Cancer is not a single disease

Although often used in the singular, cancer is not one disease, but rather a collection of more than 100 diseases with some traits in common [11]. There are but a few cases of cancer that have been associated with important signaling pathway (e.g. Bcr-Abl tyrosine kinase in chronic myelogenous leukemia, CML), which has allowed for the deployment of targeted therapy [12]. However, we soon learned, empirically, that this targeted therapeutic approach was subverted over time as the cancer cells learned and reacted to the initial treatment, oftentimes rendering the treatment less effective or completely ineffective. As one example, consider Bcr-Abl and its role in CML. Point mutations exist on at least 13 different amino acids distributed over the Abl-kinase domain, which make it difficult to overcome drug resistance. However, once that threshold of drug resistance is reached, the patient usually succumbs to the cancer as the therapy is rendered ineffective [12, 13].

It is important to understand that the existing cancer classification scheme was originally intended to facilitate communication and exchange information among physicians and oncologists. This was necessary for both a widely accepted cancer classification system and for standardizing anticancer therapy over the past half century. The change in cancer incidences as well as the achievements have been pointed out recently within the Blueprint of the American Society of Clinical Oncology (ASCO): “Two out of three people live at least five years after cancer diagnosis, up from roughly one out of two in the 1970s” and “The nation’s cancer death rate has dropped 18 percent since the early 1990s, reversing decades of increases” [14, 15]. Although cancer survival rates have improved over the past several decades [16], this can be attributed to larger gains in some cancers including breast, colon, and Hodgkin’s lymphoma, while improvements in survival may (at best) be of barely a few weeks for cancers of the lung, brain, or pancreas [17]. We would argue that many of the gains in cancer therapy have come at the cost of quality of life in cancer survivors, a fact not often incorporated in the statistics. Perhaps by shifting our focus from the killing of cancer cells to merely delaying the ability of cancers to cause illness might yield better results both in prognosis and, importantly, in quality of life extended. This can occur through efforts such as examining the basic biochemical lesions associated with cancer.
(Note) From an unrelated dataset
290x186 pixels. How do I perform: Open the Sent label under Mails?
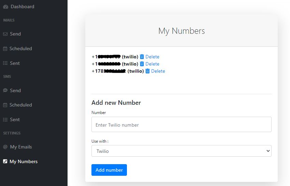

The necessity of including patient- and tumor-associated variables to a modified cancer classification

Will the recent developments in molecular science and, where feasible, surgery to remove the cancer mass cure cancer alone? Hanahan & Weinberg focused on the six biological processes “during the multi-step development of human tumors: sustaining proliferative signaling, evading growth suppressors, resisting cell death, enabling replicative immortality, inducing angiogenesis, and activation invasion, and metastasis” [18]. On the other hand, Vogelstein and Kinzler [19] proposed that cancer is a disease that is the result of damage to the DNA with consecutive genetic mutations. Therefore, it has been proposed to include molecular information into traditional classifications such as in many solid cancers. Unfortunately, this information is not yet fully understood and not routinely applied in clinical practice due to the absence of standardized criteria and/or research funding [20].

The inclusion of findings in Genomics/Epigenomics, Metabolomics, Proteomics, Inflammation, Immunology, Adult Stem Cell research as well as response information to the traditional histopathological staging and to patient-associated variables (such as risk calculation profiles, life quality and psychosomatic/spiritual profiling) seems not only important, but also necessary. Jones and Baylin revealed that genetics and epigenetics cooperate at all stages of carcinogenesis, and “that epigenetic abnormalities in cancer comprise a multitude of aberrations in virtually every component of chromatin involved in packaging the human genome” [21]. One molecular approach or signaling pathway will not determine the future needs of a cancer therapy that is biologically-oriented and classified, and dictates both treatment and prevention.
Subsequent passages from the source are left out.